Reading text:
····················

Changelog

All notable changes to this project will be documented in this file.

The format is based on Keep a Changelog.

[0.1.0] - 2026-03-07

Added

ferray-strings: StringArray is completely separate from Array — no trait interop (#514)
ferray-linalg: no complex matrix support — LinalgFloat is sealed to f32/f64 (#404)
ferray-ufunc: no vectorized math library for transcendentals (sleef/svml equivalent) (#393)
ferray-ufunc: no ufunc object — functions are standalone, not composable abstractions (#376)
ferray-numpy-interop: only supports 1D arrays for Arrow and Polars (#549)
ferray-ufunc: no mixed-type operations (type promotion at ufunc level) (#380)
ferray-autodiff: no integration with ferray-core — DualNumber can't be stored in Array (#534)
ferray-ufunc: no reduce/accumulate/outer/at/reduceat as generic ufunc methods (#381)
ferray-ufunc: every operation allocates a new Vec — no out= parameter (#378)

····················

Things to do:
**1)** From the changelog, list the issue numbers of every entry for ferray-ufunc.
**2)** According to the changelog, what is the release date of version 0.1.0?
**3)** Carry on the ferray changelog from its last entry.

Entries shown:
····················

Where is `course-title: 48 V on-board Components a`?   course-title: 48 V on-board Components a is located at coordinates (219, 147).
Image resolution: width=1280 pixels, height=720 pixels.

····················

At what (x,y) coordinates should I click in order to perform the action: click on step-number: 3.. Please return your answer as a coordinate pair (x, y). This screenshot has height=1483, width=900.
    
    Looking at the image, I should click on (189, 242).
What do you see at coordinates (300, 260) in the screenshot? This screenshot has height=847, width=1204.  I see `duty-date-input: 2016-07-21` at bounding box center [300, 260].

····················

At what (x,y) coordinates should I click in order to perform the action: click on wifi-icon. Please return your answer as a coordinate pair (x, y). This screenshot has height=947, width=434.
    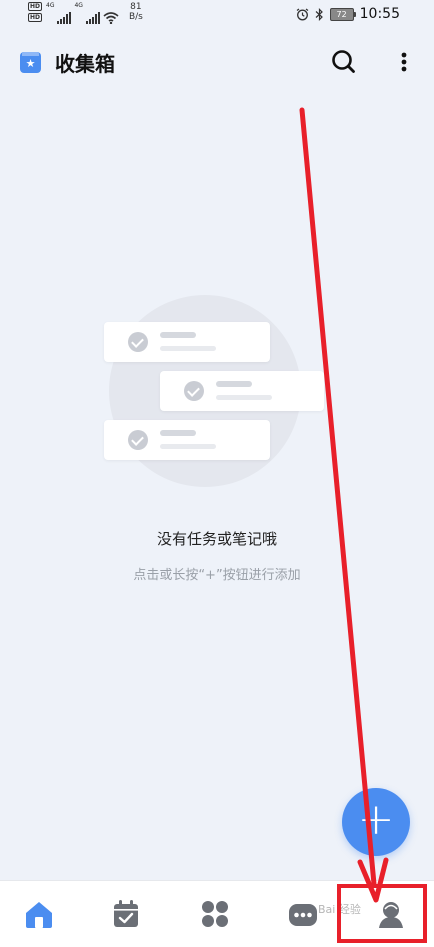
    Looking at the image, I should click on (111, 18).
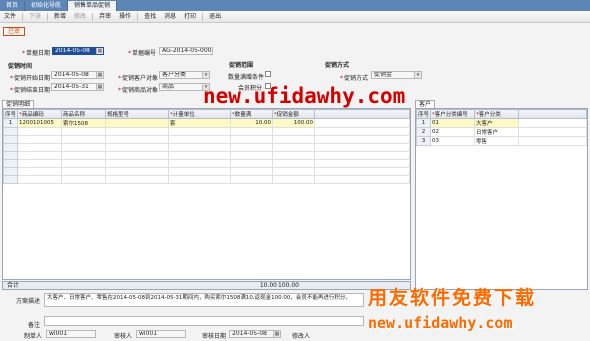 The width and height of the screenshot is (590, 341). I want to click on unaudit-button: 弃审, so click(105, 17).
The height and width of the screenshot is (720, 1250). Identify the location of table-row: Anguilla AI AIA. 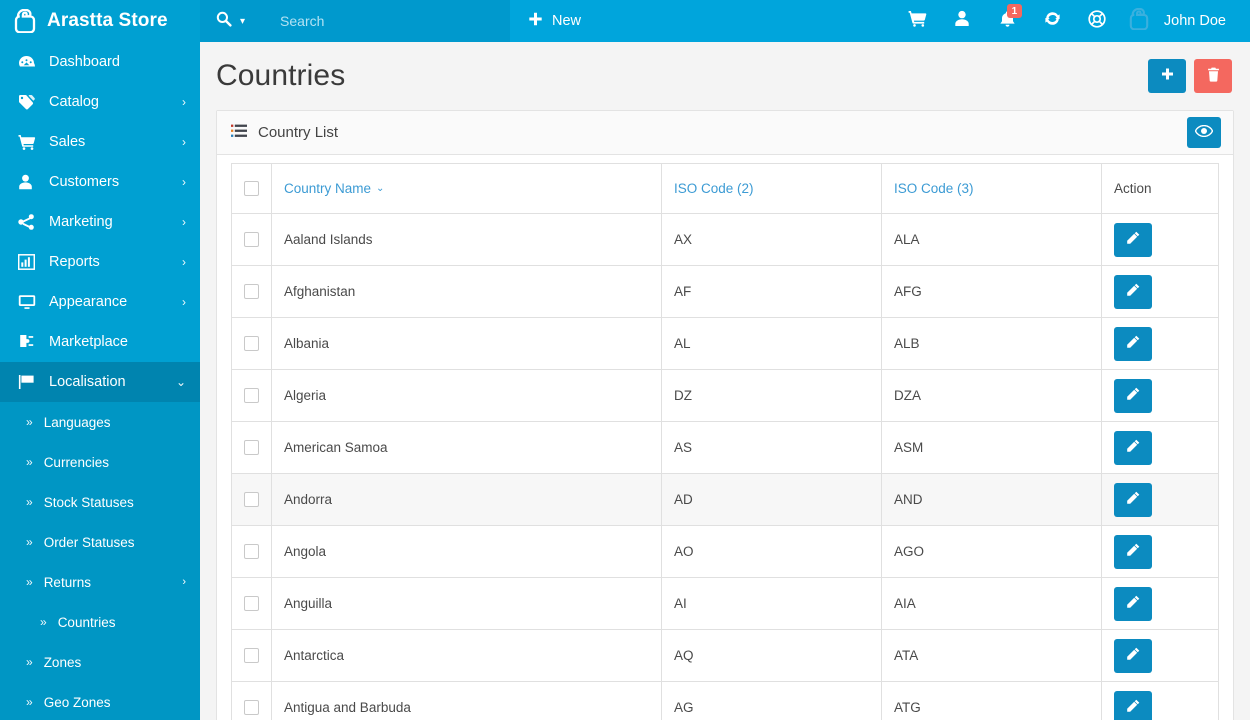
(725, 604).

····················

Numbered responses:
**1)** #393, #376, #380, #381, #378

**2)** 2026-03-07

**3)**
ferray-linalg: no batched solve/inv/det — only cholesky has batched variant (#412)
ferray-random: standard_normal uses Box-Muller instead of Ziggurat — slower (#442)
ferray-random: only f64 output — no f32 random generation (#441)
ferray-fft: complex FFTs require Complex input — no auto-promotion from real arrays (#427)
ferray-fft: complex FFTs only support Complex — no f32 FFT (#426)
ferray-fft: rfft doesn't use rustfft's real-to-complex FFT — promotes to complex first (#432)
ferray-ma: MaskedArray is not interoperable with ferray Array functions (#505)
ferray-ma: no masked array broadcasting in arithmetic ops (#504)
ferray-ma: no fill_value concept — masked elements get T::zero() in operations (#501)
ferray-ma: reductions are whole-array only — no axis parameter (#500)
ferray-polynomial: no domain/window mapping — polynomials operate on raw x values (#474)
Add oracle test suite that validates all crates against NumPy fixture outputs (#45)
ferray-random: all distributions return 1D arrays only — no shape parameter for ND output (#440)
ferray-stats: no multi-axis reductions — axis only accepts single usize (#458)
ferray-stats: no keepdims= parameter on any reduction (#457)
ferray-core: no concatenate/stack/split in core (#362)
ferray-core: no safe casting functions (can_cast, astype equivalent) (#361)
ferray-core: no reduction methods (sum, prod, min, max, mean) on Array (#368)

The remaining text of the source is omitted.